## REQUIRED WORK
In the entries below, every line that contains "each" must be located and copied.

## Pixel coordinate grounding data
* * *

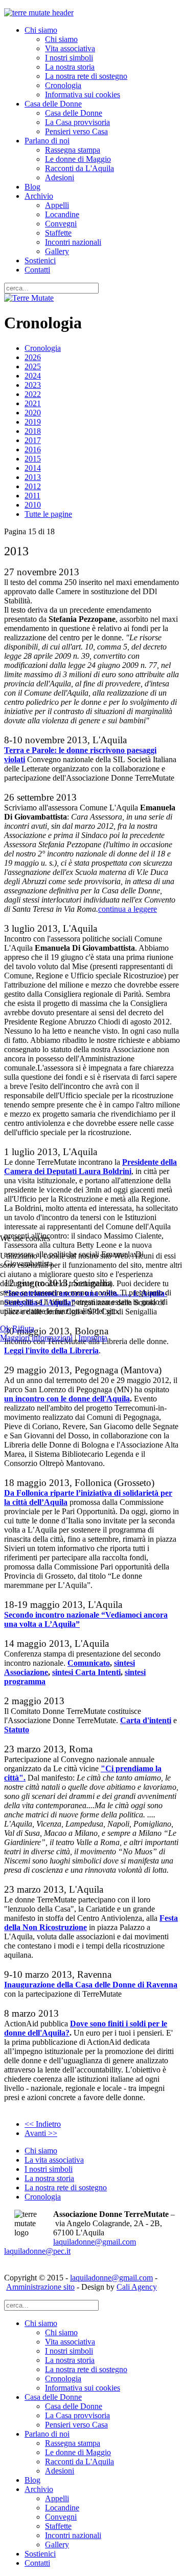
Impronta (92, 1337)
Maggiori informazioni (36, 1337)
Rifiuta (23, 1328)
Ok (5, 1328)
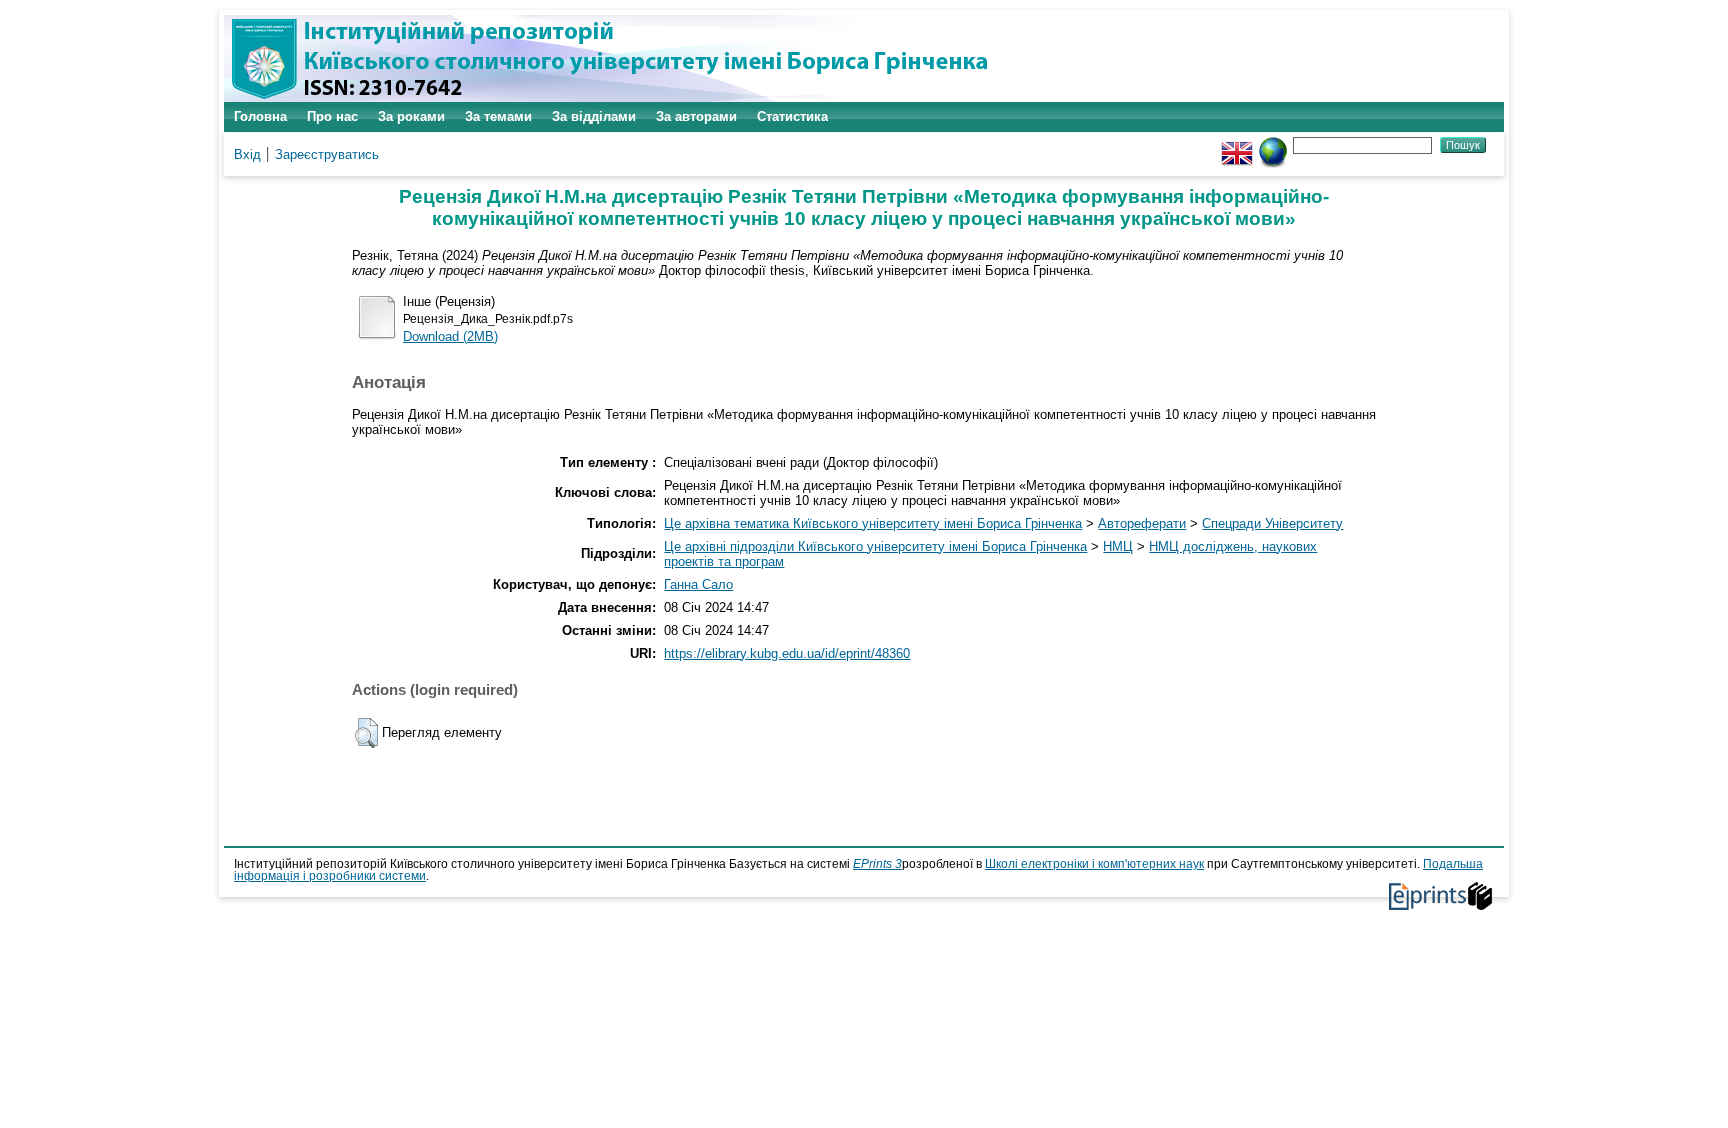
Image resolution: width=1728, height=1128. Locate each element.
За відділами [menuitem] (594, 116)
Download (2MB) (450, 336)
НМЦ (1118, 546)
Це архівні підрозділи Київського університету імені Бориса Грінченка (875, 546)
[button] (366, 733)
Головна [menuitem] (260, 116)
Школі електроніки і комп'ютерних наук (1094, 864)
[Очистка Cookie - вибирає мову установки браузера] (1273, 144)
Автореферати (1142, 523)
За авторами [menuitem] (696, 116)
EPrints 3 (877, 864)
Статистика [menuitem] (792, 116)
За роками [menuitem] (411, 116)
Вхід (247, 154)
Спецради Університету (1272, 523)
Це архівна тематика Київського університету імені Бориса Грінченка (873, 523)
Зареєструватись (327, 154)
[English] (1237, 144)
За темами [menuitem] (498, 116)
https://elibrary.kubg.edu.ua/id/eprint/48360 (787, 653)
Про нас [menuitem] (332, 116)
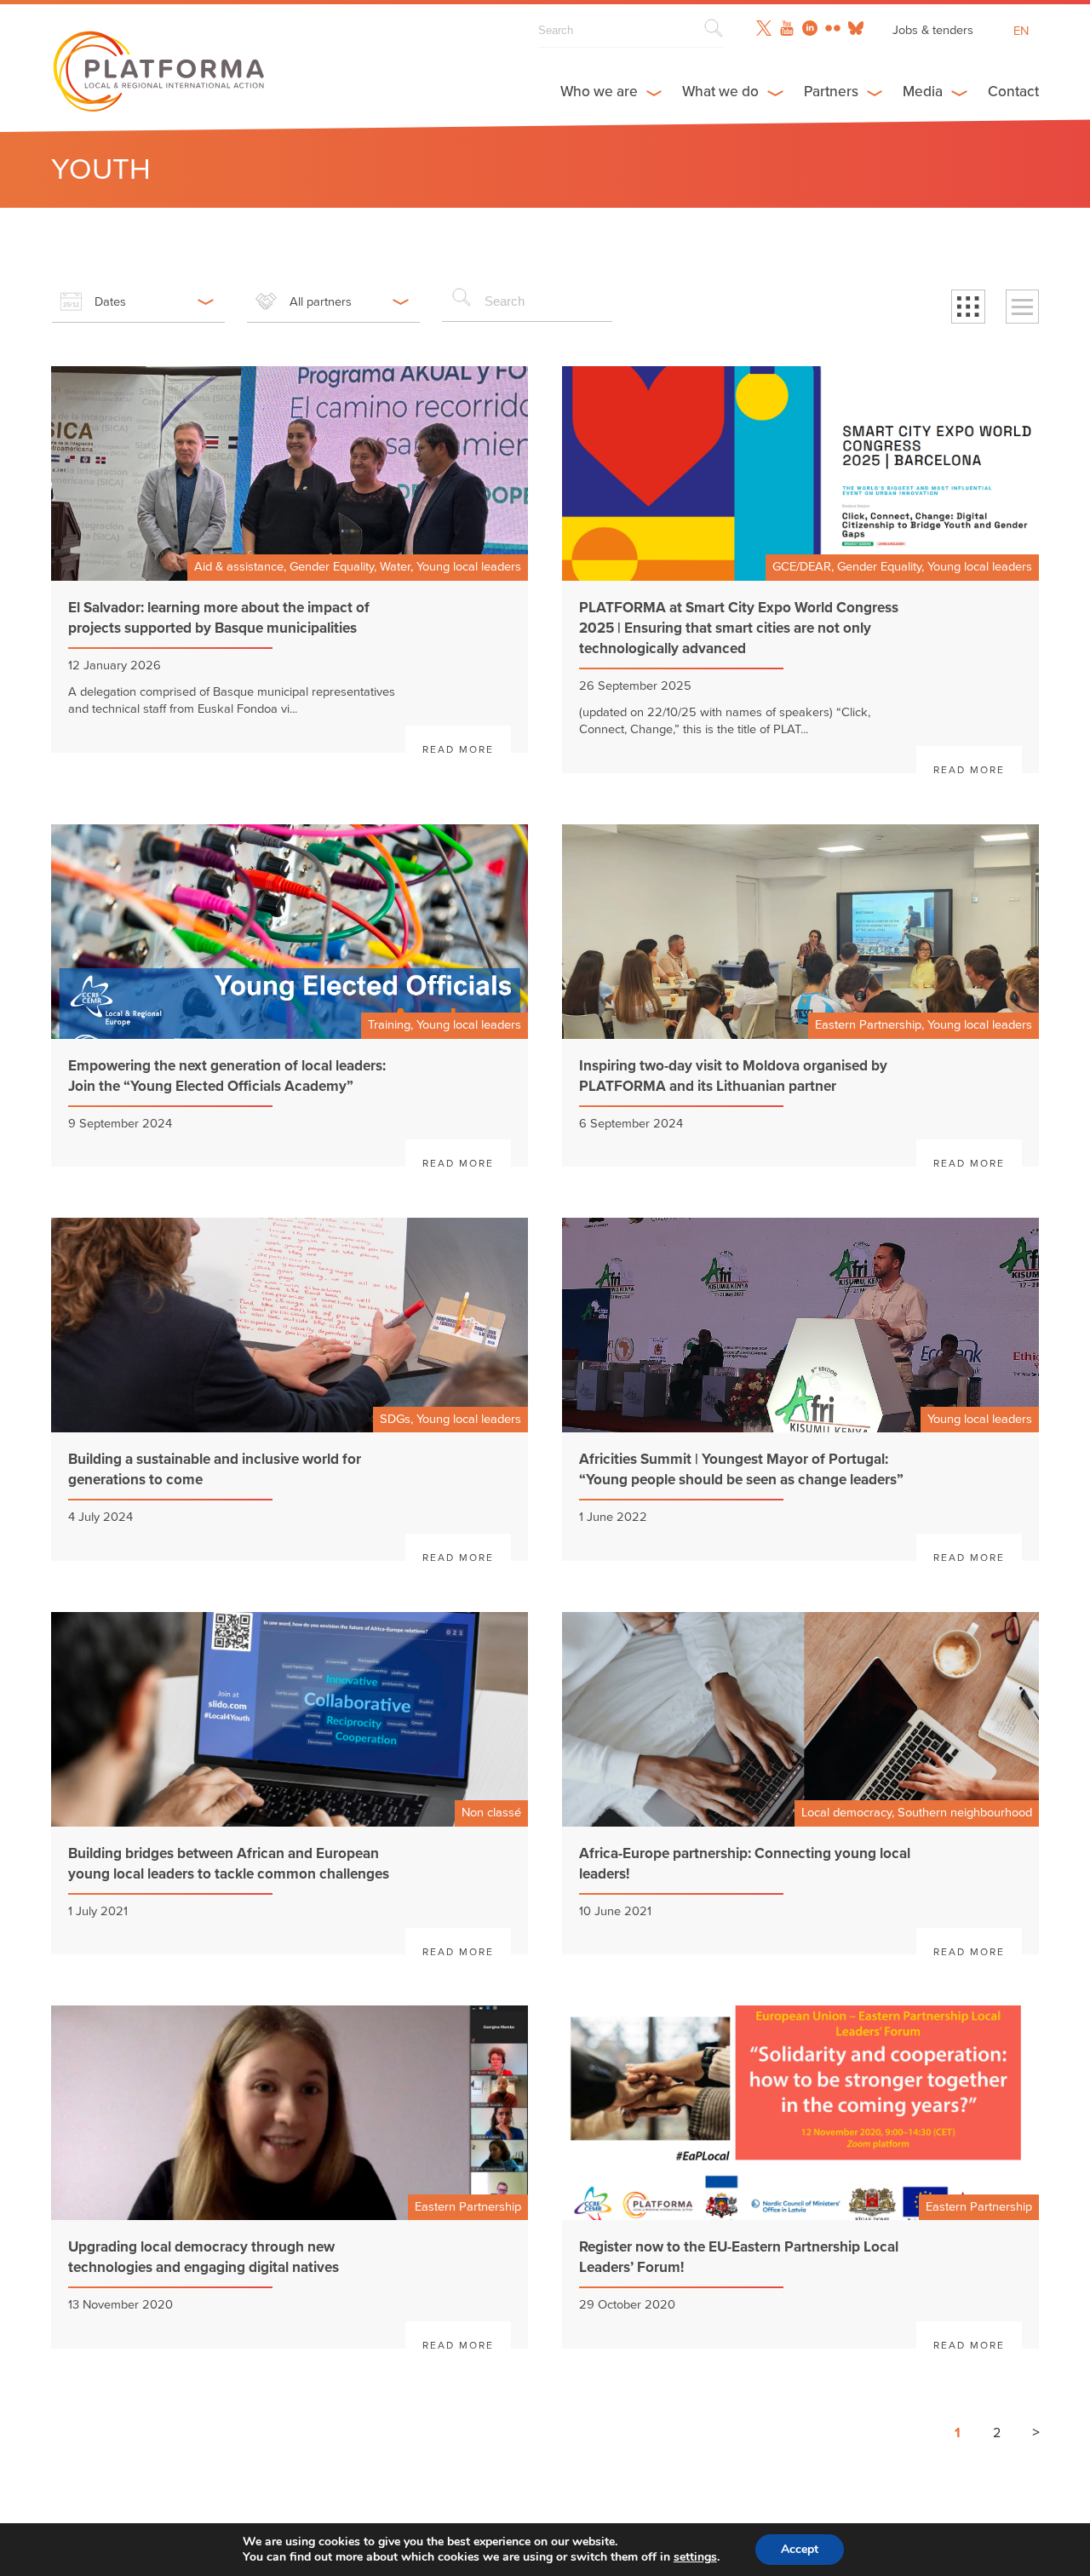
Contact (1013, 91)
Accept (799, 2549)
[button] (968, 307)
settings (695, 2557)
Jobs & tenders (932, 30)
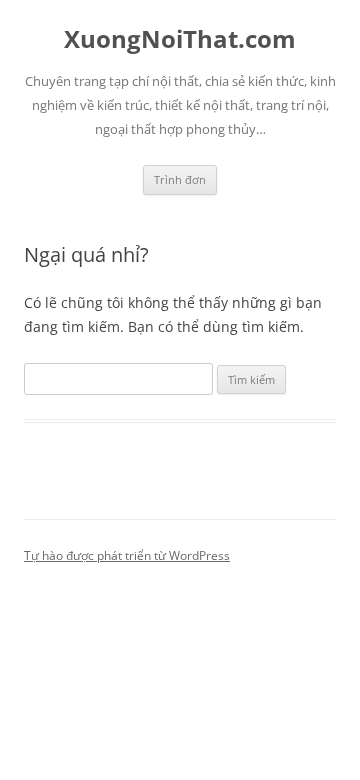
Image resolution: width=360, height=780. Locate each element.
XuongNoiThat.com (180, 39)
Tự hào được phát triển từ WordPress (127, 555)
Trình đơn (180, 179)
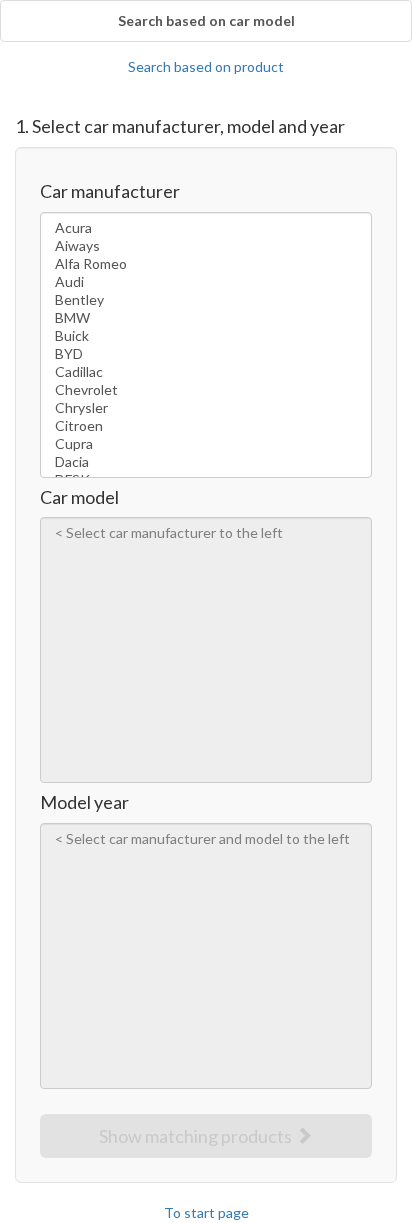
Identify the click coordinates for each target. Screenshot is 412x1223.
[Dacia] (206, 462)
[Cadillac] (206, 372)
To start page (206, 1212)
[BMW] (206, 318)
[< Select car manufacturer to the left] (206, 533)
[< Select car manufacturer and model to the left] (206, 839)
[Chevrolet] (206, 390)
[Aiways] (206, 246)
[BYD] (206, 354)
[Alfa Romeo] (206, 264)
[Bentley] (206, 300)
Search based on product (206, 66)
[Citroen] (206, 426)
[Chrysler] (206, 408)
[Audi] (206, 282)
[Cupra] (206, 444)
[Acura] (206, 228)
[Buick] (206, 336)
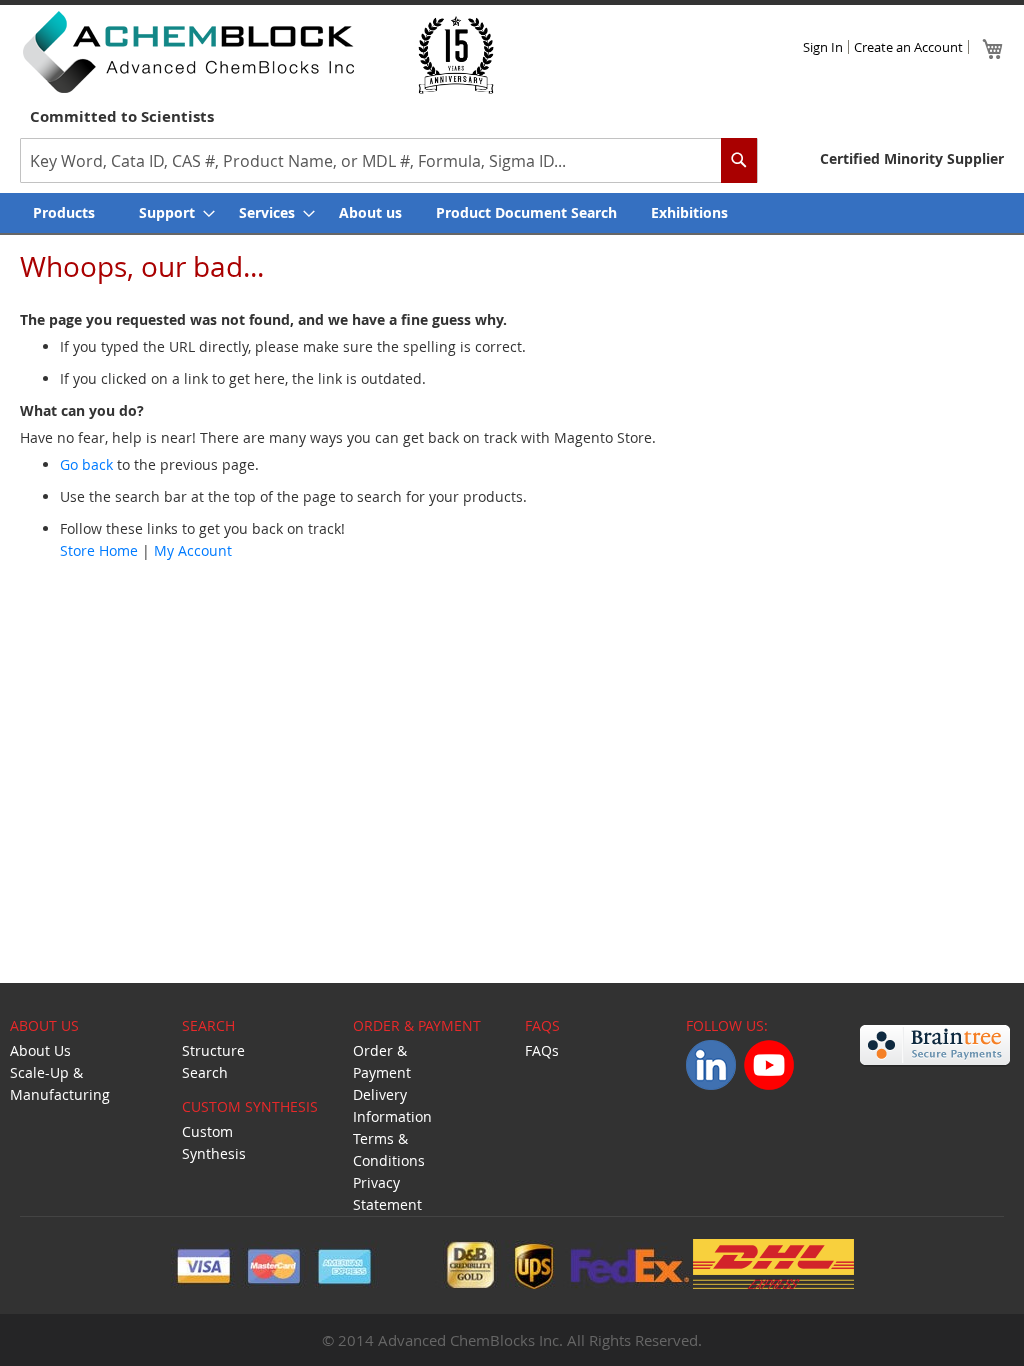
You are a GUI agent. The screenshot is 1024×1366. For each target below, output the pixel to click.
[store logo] (188, 51)
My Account (193, 550)
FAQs (542, 1050)
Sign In (823, 47)
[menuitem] (69, 213)
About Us (40, 1050)
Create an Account (908, 47)
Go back (86, 464)
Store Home (99, 550)
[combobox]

* * *

## RESULT FOR THIS EXERCISE
Image resolution: width=1728, height=1128. Locate each element.
Image resolution: width=360, height=780. Locate each element.
Identify the click coordinates for each target. Screenshot is 412x1223.
You are a GUI agent. The screenshot is 1024×1366. For each target below, output the pixel to click.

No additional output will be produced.